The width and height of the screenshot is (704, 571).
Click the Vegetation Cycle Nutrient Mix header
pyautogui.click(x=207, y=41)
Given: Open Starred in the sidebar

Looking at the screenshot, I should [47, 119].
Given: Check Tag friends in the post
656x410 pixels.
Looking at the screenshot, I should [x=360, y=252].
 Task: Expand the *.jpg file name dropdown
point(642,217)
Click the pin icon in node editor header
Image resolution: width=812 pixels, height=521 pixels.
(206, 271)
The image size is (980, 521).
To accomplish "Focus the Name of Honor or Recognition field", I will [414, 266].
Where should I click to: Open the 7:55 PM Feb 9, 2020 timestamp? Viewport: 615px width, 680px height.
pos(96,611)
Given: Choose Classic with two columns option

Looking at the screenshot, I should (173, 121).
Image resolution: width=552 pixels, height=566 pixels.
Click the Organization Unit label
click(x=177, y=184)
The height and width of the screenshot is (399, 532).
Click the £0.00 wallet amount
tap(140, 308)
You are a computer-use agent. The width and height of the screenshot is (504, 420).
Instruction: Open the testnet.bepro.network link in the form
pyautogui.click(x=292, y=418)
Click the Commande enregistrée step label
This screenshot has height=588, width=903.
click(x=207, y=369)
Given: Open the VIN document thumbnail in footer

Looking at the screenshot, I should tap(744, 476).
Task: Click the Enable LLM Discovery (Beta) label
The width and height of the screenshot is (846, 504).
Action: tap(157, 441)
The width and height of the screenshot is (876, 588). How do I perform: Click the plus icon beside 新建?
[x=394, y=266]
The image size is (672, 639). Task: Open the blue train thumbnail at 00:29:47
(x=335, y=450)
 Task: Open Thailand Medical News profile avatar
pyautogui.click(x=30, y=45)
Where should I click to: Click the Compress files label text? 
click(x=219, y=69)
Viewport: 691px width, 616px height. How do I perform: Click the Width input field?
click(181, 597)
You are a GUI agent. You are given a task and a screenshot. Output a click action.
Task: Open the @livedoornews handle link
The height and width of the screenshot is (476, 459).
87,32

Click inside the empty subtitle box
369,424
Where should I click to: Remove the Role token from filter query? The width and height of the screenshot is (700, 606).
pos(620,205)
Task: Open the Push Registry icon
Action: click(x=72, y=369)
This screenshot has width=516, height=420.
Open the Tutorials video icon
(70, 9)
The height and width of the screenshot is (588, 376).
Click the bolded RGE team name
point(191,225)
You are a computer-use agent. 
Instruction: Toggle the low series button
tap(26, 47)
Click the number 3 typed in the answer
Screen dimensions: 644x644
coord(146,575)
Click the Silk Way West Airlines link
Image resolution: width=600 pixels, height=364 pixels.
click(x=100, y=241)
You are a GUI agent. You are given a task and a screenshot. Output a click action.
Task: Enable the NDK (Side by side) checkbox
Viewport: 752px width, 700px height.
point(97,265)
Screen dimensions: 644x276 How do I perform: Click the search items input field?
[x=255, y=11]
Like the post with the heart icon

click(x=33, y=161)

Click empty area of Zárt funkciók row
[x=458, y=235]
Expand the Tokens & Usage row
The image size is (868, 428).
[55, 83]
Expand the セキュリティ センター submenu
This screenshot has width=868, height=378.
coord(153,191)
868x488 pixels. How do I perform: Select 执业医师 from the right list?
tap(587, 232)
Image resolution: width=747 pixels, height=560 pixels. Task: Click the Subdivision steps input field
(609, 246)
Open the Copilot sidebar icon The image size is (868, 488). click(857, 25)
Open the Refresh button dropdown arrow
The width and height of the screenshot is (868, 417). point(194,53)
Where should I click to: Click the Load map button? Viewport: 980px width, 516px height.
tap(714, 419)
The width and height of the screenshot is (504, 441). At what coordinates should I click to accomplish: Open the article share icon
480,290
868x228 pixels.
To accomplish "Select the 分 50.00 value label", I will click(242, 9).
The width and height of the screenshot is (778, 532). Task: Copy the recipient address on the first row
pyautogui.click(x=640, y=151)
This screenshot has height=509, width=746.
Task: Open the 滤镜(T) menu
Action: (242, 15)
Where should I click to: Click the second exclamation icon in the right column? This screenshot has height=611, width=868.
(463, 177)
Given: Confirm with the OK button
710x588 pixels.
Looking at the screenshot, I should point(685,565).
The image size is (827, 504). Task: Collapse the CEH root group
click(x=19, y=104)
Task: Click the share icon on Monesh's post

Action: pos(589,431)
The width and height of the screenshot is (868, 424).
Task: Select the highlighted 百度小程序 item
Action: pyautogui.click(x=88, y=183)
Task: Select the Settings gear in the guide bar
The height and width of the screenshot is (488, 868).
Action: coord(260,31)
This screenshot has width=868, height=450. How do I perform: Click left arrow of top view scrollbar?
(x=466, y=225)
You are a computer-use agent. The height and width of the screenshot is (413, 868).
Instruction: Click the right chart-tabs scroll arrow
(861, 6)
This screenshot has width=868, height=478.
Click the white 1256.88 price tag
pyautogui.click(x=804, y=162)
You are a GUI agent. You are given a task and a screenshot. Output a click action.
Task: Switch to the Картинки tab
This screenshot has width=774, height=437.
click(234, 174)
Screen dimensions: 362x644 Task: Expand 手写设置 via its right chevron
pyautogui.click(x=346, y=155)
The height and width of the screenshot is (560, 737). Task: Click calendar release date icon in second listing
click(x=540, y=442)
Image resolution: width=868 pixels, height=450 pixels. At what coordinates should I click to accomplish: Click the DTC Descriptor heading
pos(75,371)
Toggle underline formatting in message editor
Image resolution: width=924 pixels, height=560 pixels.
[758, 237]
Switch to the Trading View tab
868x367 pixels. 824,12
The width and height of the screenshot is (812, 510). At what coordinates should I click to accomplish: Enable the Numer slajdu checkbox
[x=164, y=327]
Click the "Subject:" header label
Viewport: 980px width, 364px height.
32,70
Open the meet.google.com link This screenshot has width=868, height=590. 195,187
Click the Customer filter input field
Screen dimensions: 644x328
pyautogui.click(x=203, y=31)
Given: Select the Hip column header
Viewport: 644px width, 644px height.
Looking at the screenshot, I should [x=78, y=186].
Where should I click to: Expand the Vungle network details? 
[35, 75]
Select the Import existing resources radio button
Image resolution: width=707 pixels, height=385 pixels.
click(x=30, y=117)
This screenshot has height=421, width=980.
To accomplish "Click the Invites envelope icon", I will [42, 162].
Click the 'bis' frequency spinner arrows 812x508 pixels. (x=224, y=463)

******************************

ACTIVITY. Which lines of the listing contain the word "computer"? Copy each of them.

WRITTEN RESPONSE.
You are a computer-use agent. The width and height of the screenshot is (504, 420).
You are a computer-use agent. 
You are a computer-use agent. The height and width of the screenshot is (413, 868).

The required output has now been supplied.